*** The data
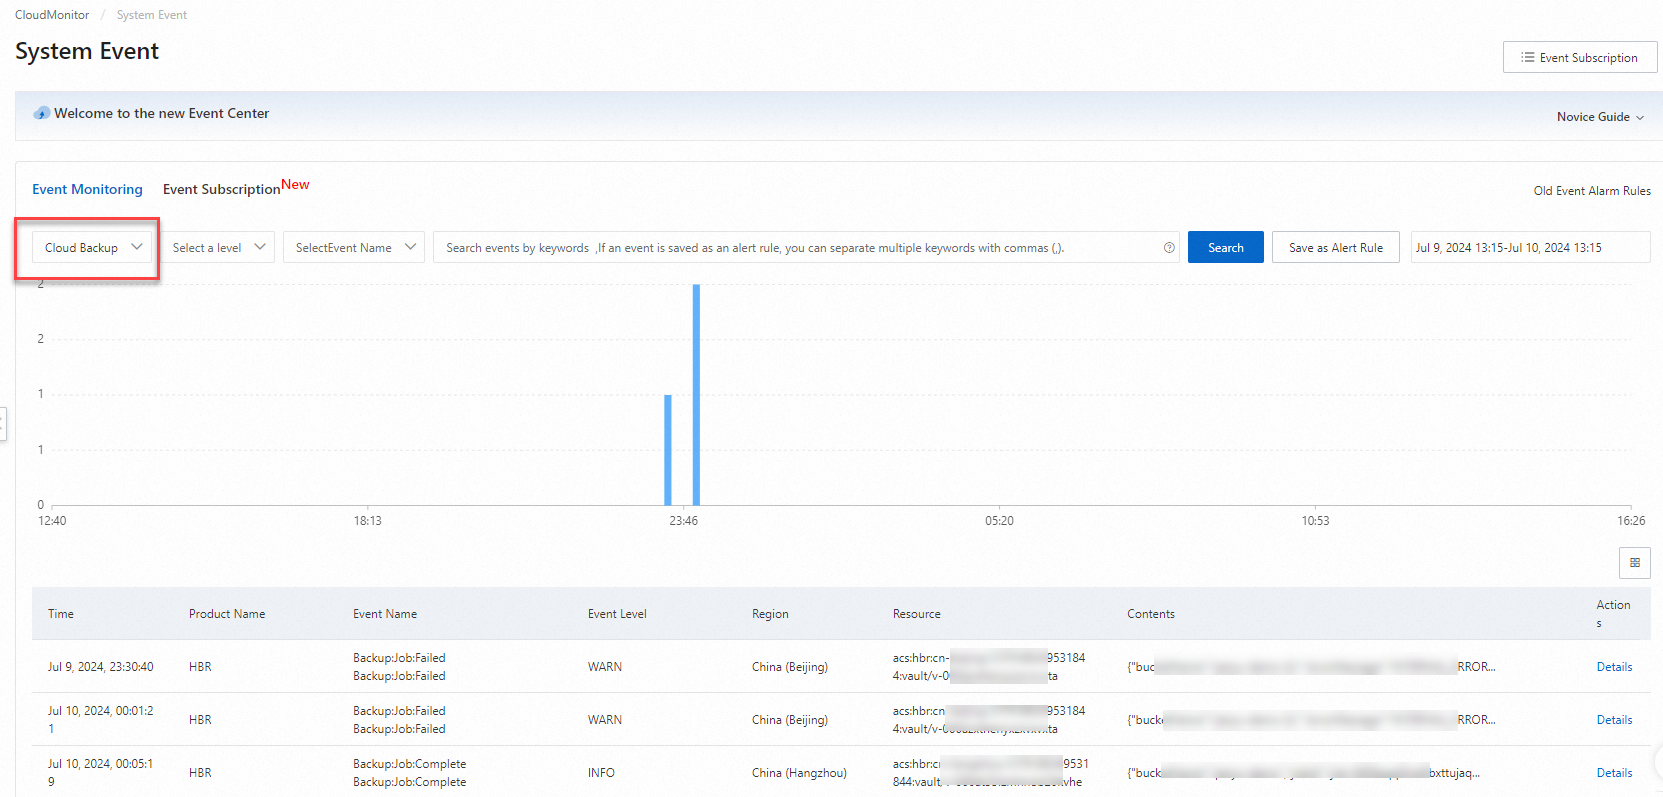This screenshot has width=1663, height=797.
Task: Open the Old Event Alarm Rules link
Action: tap(1591, 191)
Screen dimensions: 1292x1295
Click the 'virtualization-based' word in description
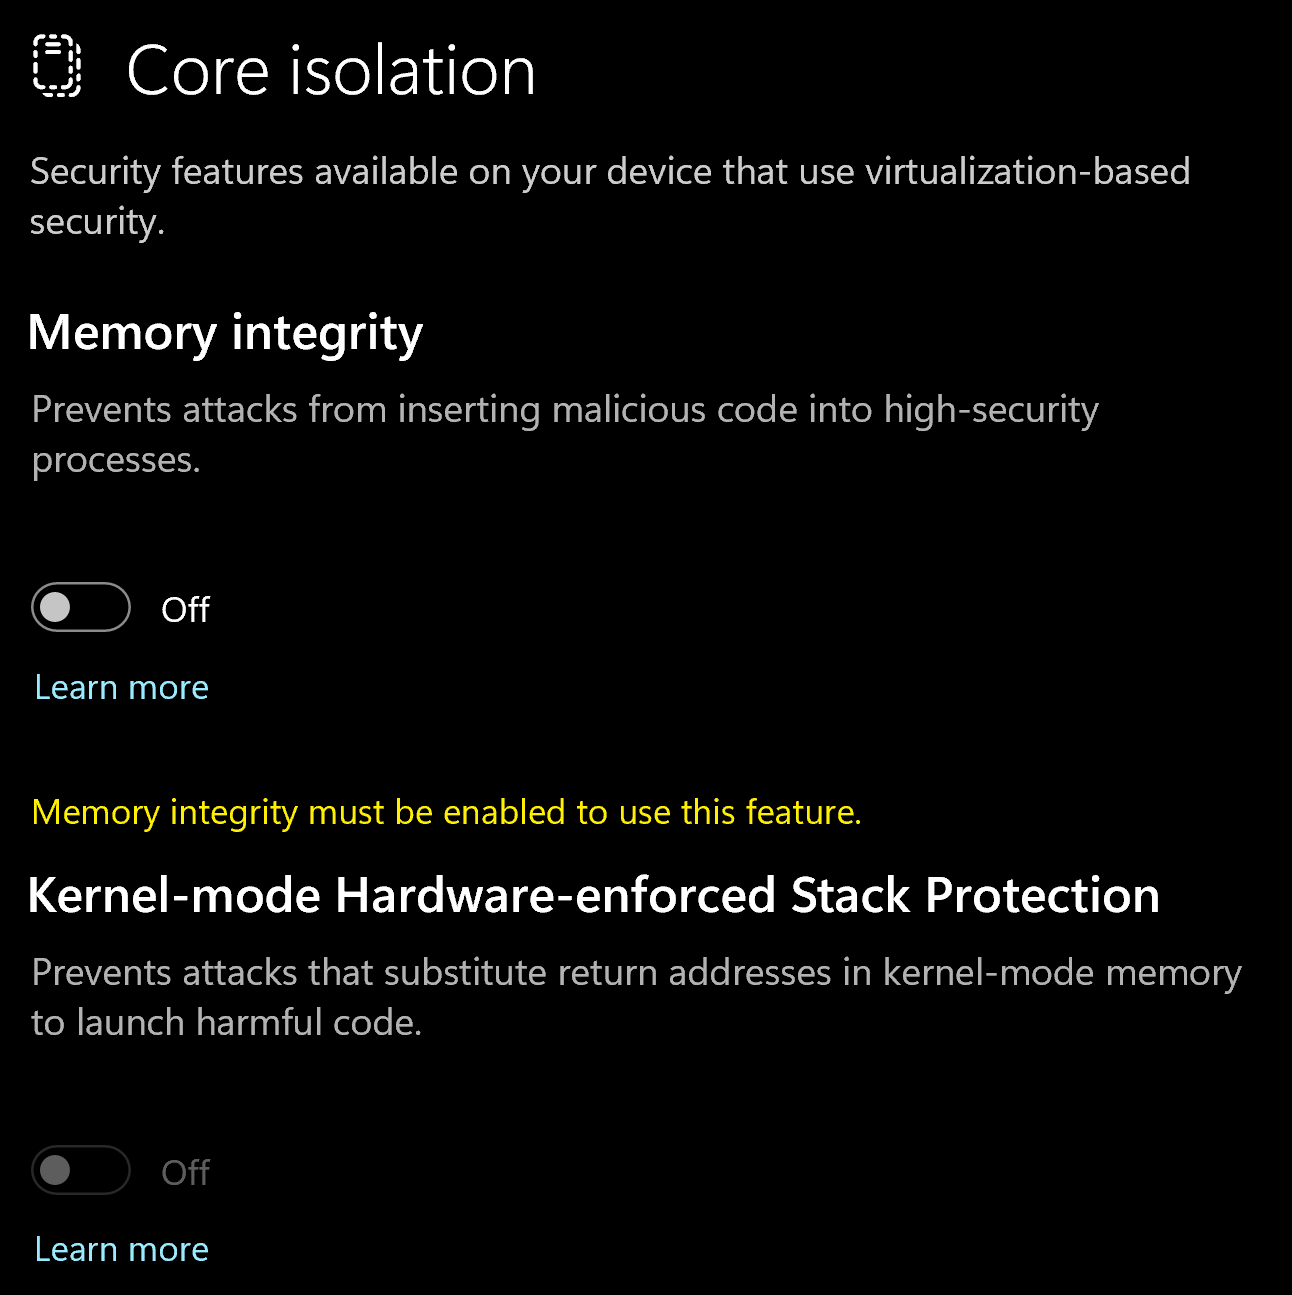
******
Task to carry out
Reproduce exactly the lines that run from the line holding "Screen dimensions: 1292x1295" through the final line of the entries, and omit every picture.

Reply to the exercise
Screen dimensions: 1292x1295
Click the 'virtualization-based' word in description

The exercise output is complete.